29.1.15

Não era uma vez (o roubador de histórias, o roubador de sonhos)

Robert Wyatt, “Hasta Siempre Comandante”, in https://www.youtube.com/watch?v=knaKOMgZi4M
Um jantar. Dois jantares. Em roda de amigos. Umas conversas de café. Algumas mensagens trocadas – por email e por telefone. O tema passara a ser imperativo. As eleições na Grécia eram o mote para o resto dos países. Tinham de ser. À maneira de imperativo categórico. Para restaurar a justiça que andava ausente há tanto tempo. Ele fizera-se porta-voz da mudança. Convenceu-se que tinha de catequizar mais gente, convencê-los da oportunidade única de mudança que tínhamos nas mãos.
- É agora ou nunca. Temos de ter um Syriza aqui. O povo não merece ser sacrificado por mais tempo. Não achas?
- ...Talvez...não estou muito convencido que soluções radicais...
- ...Não caias na armadilha. Não te alies aos conservadores apavorados com o despontar da esperança. Não dês o braço aos deploráveis tutores da finança. Olha para os pobres. Para os miseráveis que ficaram ainda mais miseráveis. Se não chegar, olha para ti, que perdeste bem-estar e te apoquentas com a miséria dos outros. A tua consciência lida bem com este fascismo implícito?
- Esta vaga de justiça social vai vingar?
- Depende de nós. De mim, de ti, de outros que consigamos convencer...
- ...Não me peças para ser como os pregadores de fé, de porta em porta a angariar clientes.
- Não é isso. Fala com os teus conhecimentos. Sei que foi difícil convencer-te desta causa, bem sei que as tuas ideias não combinam bem com o espantalho da “extrema-esquerda” que os detratores insidiosamente nos colam.
- (Pensando com os seus botões, em surdina: quem te diz que já me convenceste?) A ver vamos. Quero ver a experiência da Grécia. Depois te direi se estou convencido.
Uns meses depois, em antevéspera de eleições, voltaram a encontrar-se. A causa veio para dentro da conversa:
- Diz-me: estás convencido da justeza desta causa? Vais votar em consciência, como a tua consciência, se estiver afinada pela justiça social, manda?
- ...Sim...isto é...pois, convenceste-me. Não se fala mais disso. Até a outro dia, que agora estou com pressa.
No dia das eleições, enquanto o pregador de esperança votava orgulhoso no partido da extrema-esquerda que prometia toda essa esperança (só não se revelando em qual deles), o outro fazia o que a consciência mandou. E, mandando às malvas a catequização ideológica, escolheu quem lhe aprazia.

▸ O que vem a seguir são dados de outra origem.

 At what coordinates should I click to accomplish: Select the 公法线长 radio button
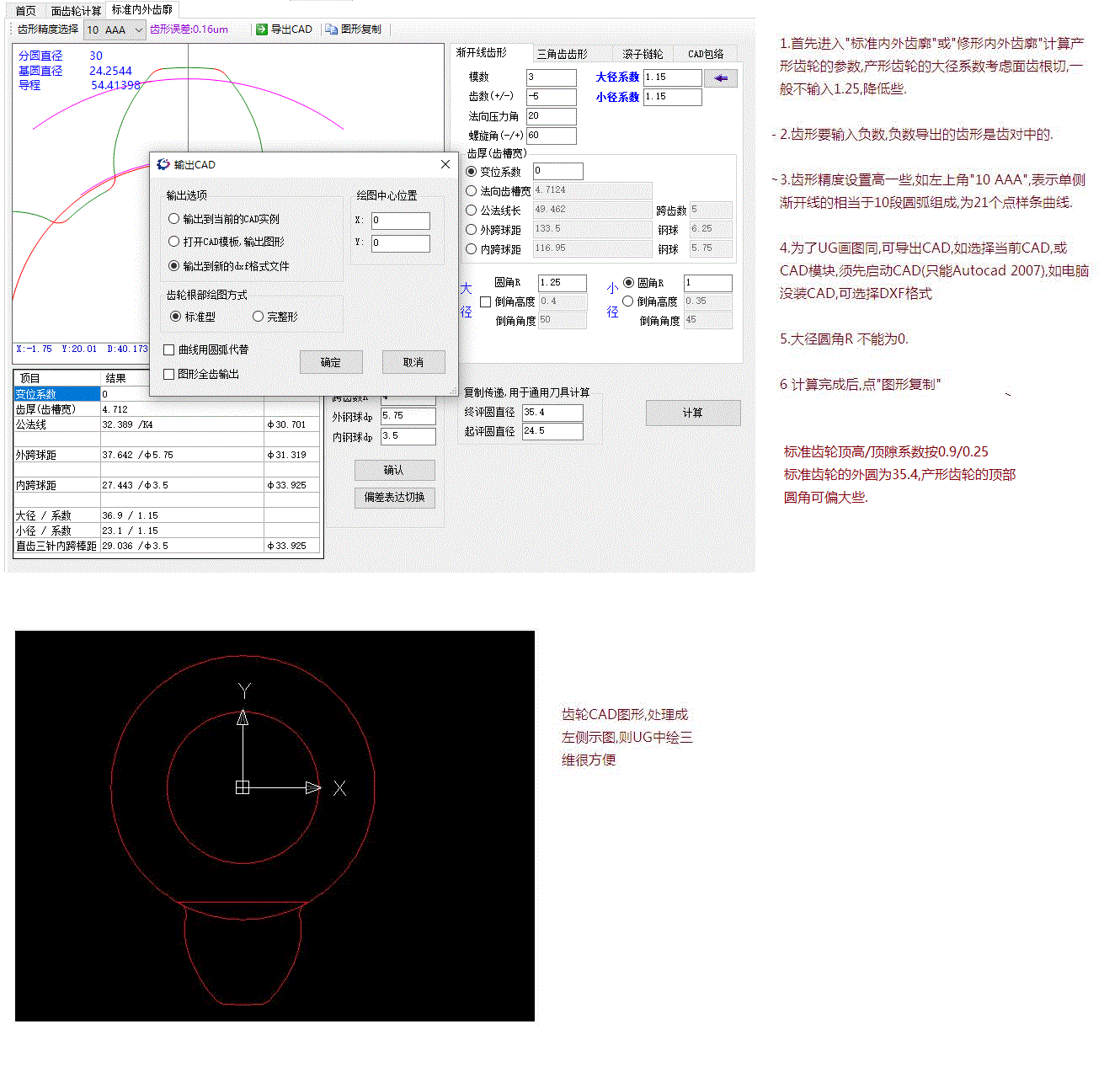(x=472, y=211)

- (Pensando outra vez em surdina, só para si: era o que mais faltava, tanta pressão, tanta sabotagem intelectual, como se eu não soubesse pensar pela minha cabeça. Julga que vou votar na extrema-esquerda – ou esquerda radical, como eufemisticamente lhe chama. Não vou. Sei pensar pela minha cabeça. E não alinho em modismos nem em imperativos categóricos. Prefiro a liberdade de pensamento.)
No dia seguinte, os adeptos da esperança grega estavam desorientados. As sondagens não se confirmaram. A vitória esteve muito longe de se aninhar no regaço da extrema-esquerda, como devia ser e apregoavam as sondagens. Não sabiam o que se tinha passado. Talvez muitos que se julgava arregimentados tivessem desertado à última hora, em plena mesa de voto.